The coronavirus pandemic has shown the importance of investing in health systems that will improve readiness to prevent and control outbreaks, World Health Organization’s regional director for Africa said Tuesday.

Matshidiso Moeti made the comments at a virtual session of the 70th WHO Regional Committee for Africa. At the virtual session, WHO Director-General Tedros Adhanom Ghebreyesus, African health ministers and stakeholders addressed Africa’s pertinent health issues, including the COVID-19 pandemic.

“COVID-19 has proven once again the importance of investing in health systems, enhancing equitable access to care, improving readiness to prevent and control outbreaks… and enabling communities to play their role in realizing better health,” Moeti said.

“More than 100,000 health workers have been trained in surveillance, case management and infection prevention and control, and millions of items of essential supplies have been shipped and replenished.

“The concerted actions of countries, with support from WHO and other partners, have averted the catastrophe foretold in early projections of how this virus would affect the African Region,” she added.

For his part, Tedros said, the number of cases has doubled just in the past six weeks.

“Since the earliest days of the pandemic, the WHO has been working round the clock at all three levels to support you, our African member states,” he added.
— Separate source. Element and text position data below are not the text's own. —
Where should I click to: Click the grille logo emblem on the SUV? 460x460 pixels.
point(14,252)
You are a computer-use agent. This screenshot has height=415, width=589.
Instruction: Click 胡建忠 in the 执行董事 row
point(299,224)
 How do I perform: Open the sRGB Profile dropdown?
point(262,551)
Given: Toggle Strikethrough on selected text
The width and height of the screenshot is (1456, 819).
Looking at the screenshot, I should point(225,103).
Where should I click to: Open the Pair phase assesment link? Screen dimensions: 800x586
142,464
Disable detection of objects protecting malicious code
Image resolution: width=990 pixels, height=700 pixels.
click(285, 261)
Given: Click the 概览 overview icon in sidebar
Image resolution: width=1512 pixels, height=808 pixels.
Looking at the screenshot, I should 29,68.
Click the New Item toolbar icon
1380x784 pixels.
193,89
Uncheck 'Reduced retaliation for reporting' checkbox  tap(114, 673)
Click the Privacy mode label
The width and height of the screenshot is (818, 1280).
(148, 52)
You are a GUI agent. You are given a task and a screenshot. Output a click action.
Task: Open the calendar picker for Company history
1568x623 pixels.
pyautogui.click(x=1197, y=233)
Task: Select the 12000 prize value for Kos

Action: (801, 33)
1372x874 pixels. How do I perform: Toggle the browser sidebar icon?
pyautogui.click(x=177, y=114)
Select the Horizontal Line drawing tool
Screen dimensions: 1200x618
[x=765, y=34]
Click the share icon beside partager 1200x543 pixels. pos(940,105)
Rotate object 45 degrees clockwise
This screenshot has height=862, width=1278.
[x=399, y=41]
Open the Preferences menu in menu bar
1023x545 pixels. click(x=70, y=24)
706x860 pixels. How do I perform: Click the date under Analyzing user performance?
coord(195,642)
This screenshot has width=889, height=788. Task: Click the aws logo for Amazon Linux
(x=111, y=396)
Need for global health solidarity

Amira Elfadil, commissioner of African Union social affairs, said the ongoing coronavirus pandemic has reignited the need for global health solidarity and partnerships, in order to arrive at collective and decisive solutions that will advance global public health security and safety.

Jacqueline Lydia Mikolo, health minister of the Republic of Congo, urged the Africa Region to “continue and intensify its mobilization in solidarity to produce inputs and other protective materials, share experiences and research results, and pool resources for screening and care.”

Moustafa Mijiyawa, Togolese health minister, said the humanity has been hit by this terrible pandemic with devastating effects on economies and societies.

“Yet, the momentum of collaboration and international solidarity generated by COVID-19 rightly reminds us of our common destiny,” Mijiyawa added.

Coronavirus cases in Africa are now close to 1.2 million and the death toll on the continent is nearing 28,000 with 921,783 recoveries, the Africa Centres for Disease Control and Prevention (Africa CDC) said in an update Tuesday.